◆ Task ◆
Reproduce word for word the stretch of the entries from the line that contains "You are a GUI" through the line that contains "pyautogui.click(x=1827, y=233)", including both of those lines.

◆ Given information ◆
....

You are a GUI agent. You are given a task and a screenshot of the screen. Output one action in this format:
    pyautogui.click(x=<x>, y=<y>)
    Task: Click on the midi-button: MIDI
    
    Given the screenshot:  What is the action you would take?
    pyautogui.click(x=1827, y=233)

....

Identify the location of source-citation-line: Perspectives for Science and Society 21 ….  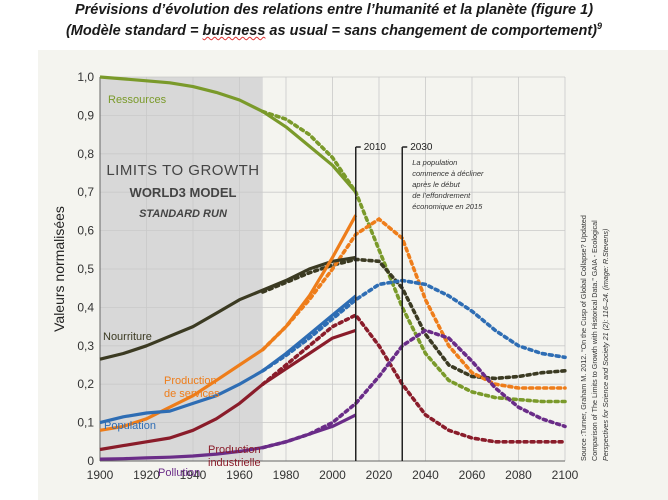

....

◆ Output of the exercise ◆
You are a GUI agent. You are given a task and a screenshot of the screen. Output one action in this format:
    pyautogui.click(x=<x>, y=<y>)
    Task: Click on the midi-button: MIDI
    
    Given the screenshot:  What is the action you would take?
    pyautogui.click(x=1827, y=233)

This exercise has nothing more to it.